## [AIM]
Print the data below word for word, from its first line through the line containing "will (246, 86).", including that line.

## [Rows of pointing data]
※

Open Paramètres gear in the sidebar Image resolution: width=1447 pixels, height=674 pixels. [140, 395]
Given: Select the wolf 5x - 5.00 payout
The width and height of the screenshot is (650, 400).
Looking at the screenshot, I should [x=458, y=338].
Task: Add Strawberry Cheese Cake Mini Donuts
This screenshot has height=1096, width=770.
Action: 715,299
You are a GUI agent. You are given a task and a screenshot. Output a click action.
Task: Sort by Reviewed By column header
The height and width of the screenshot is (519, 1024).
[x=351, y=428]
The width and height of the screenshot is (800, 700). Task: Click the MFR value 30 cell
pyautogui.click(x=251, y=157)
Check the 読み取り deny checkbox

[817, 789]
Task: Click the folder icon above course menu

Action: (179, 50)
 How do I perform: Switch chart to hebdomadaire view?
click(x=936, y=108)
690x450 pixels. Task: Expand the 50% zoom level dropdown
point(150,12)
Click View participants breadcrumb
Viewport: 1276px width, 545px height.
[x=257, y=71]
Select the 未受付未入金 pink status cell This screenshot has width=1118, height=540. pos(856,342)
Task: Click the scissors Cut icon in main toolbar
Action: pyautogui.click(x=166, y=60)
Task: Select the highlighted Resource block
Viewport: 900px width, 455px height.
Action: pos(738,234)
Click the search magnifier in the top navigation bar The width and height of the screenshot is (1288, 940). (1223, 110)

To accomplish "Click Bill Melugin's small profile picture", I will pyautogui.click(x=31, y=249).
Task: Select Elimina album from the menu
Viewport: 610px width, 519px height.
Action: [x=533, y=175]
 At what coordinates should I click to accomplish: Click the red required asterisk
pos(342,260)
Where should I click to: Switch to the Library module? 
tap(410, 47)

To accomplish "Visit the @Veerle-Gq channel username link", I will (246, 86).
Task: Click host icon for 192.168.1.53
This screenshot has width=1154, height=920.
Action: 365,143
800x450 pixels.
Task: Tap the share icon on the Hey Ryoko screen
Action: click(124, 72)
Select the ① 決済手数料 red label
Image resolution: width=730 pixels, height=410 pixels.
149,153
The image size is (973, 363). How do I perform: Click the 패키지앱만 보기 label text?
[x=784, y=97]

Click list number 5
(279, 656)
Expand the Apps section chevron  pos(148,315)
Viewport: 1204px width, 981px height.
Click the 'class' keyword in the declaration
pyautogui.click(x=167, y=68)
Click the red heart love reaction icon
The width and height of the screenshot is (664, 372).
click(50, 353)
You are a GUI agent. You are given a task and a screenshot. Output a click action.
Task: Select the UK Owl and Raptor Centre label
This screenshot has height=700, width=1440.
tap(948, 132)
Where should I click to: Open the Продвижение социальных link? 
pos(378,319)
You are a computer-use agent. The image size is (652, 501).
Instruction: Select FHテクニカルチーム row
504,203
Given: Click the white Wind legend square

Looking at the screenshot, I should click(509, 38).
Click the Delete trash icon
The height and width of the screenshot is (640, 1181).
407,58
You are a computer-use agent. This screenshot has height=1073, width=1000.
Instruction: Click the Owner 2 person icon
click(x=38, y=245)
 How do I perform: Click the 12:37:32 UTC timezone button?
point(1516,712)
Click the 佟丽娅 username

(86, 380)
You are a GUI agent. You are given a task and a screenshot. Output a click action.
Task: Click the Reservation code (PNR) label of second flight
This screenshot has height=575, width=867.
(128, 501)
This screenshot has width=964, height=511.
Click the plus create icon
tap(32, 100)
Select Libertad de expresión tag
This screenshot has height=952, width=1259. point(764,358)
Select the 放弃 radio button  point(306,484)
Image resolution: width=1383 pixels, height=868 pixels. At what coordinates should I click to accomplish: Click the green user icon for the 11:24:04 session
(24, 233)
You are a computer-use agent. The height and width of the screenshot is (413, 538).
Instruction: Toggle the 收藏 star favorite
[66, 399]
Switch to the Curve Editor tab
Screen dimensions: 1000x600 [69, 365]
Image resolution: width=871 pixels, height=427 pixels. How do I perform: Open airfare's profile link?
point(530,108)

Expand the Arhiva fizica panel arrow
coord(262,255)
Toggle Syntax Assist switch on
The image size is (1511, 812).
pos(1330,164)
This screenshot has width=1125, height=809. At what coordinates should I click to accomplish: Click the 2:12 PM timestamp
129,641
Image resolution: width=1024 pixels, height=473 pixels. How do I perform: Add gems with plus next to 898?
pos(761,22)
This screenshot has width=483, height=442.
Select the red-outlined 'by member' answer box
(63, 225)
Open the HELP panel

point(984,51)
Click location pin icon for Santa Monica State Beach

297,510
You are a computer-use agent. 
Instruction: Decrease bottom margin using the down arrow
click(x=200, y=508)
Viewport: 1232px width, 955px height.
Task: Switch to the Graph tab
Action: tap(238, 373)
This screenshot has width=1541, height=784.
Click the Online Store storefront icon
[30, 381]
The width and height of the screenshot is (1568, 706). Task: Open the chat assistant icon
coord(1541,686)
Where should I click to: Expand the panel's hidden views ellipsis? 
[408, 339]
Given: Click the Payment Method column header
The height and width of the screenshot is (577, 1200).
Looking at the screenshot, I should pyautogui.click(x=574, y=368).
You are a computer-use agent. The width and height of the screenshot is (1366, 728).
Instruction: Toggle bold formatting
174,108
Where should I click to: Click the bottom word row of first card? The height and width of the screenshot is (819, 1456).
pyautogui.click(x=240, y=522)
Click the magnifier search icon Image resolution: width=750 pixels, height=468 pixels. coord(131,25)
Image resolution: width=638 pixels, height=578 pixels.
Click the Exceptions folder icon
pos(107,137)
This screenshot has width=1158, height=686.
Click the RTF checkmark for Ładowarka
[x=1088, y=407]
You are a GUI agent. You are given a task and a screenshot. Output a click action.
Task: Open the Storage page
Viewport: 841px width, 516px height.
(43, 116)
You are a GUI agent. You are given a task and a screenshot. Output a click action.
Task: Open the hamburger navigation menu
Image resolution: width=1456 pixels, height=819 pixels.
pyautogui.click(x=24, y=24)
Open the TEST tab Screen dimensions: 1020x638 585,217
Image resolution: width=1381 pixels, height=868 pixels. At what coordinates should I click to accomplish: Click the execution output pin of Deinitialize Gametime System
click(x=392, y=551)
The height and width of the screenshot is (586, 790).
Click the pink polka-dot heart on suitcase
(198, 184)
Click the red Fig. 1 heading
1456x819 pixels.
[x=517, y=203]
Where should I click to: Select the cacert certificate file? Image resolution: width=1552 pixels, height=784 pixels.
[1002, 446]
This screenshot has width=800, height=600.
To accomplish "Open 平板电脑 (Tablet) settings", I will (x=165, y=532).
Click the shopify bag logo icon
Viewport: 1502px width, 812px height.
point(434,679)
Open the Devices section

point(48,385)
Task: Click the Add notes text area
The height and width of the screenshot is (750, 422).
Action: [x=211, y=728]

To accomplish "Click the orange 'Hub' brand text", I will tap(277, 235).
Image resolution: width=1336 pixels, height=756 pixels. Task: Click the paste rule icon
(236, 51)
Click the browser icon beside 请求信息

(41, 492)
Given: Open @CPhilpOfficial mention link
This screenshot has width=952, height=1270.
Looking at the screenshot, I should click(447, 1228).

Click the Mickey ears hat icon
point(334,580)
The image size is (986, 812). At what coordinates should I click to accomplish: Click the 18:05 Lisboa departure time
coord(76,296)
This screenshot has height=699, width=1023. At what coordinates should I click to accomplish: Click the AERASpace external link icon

※

## [OUTPUT BELOW]
Open Paramètres gear in the sidebar Image resolution: width=1447 pixels, height=674 pixels. [140, 395]
Given: Select the wolf 5x - 5.00 payout
The width and height of the screenshot is (650, 400).
Looking at the screenshot, I should [x=458, y=338].
Task: Add Strawberry Cheese Cake Mini Donuts
This screenshot has height=1096, width=770.
Action: 715,299
You are a GUI agent. You are given a task and a screenshot. Output a click action.
Task: Sort by Reviewed By column header
The height and width of the screenshot is (519, 1024).
[x=351, y=428]
The width and height of the screenshot is (800, 700). Task: Click the MFR value 30 cell
pyautogui.click(x=251, y=157)
Check the 読み取り deny checkbox

[817, 789]
Task: Click the folder icon above course menu

Action: (179, 50)
 How do I perform: Switch chart to hebdomadaire view?
click(x=936, y=108)
690x450 pixels. Task: Expand the 50% zoom level dropdown
point(150,12)
Click View participants breadcrumb
Viewport: 1276px width, 545px height.
[x=257, y=71]
Select the 未受付未入金 pink status cell This screenshot has width=1118, height=540. pos(856,342)
Task: Click the scissors Cut icon in main toolbar
Action: pyautogui.click(x=166, y=60)
Task: Select the highlighted Resource block
Viewport: 900px width, 455px height.
Action: pos(738,234)
Click the search magnifier in the top navigation bar The width and height of the screenshot is (1288, 940). (1223, 110)

To accomplish "Click Bill Melugin's small profile picture", I will pyautogui.click(x=31, y=249).
Task: Select Elimina album from the menu
Viewport: 610px width, 519px height.
Action: [x=533, y=175]
 At what coordinates should I click to accomplish: Click the red required asterisk
pos(342,260)
Where should I click to: Switch to the Library module? 
tap(410, 47)

To accomplish "Visit the @Veerle-Gq channel username link", I will (246, 86).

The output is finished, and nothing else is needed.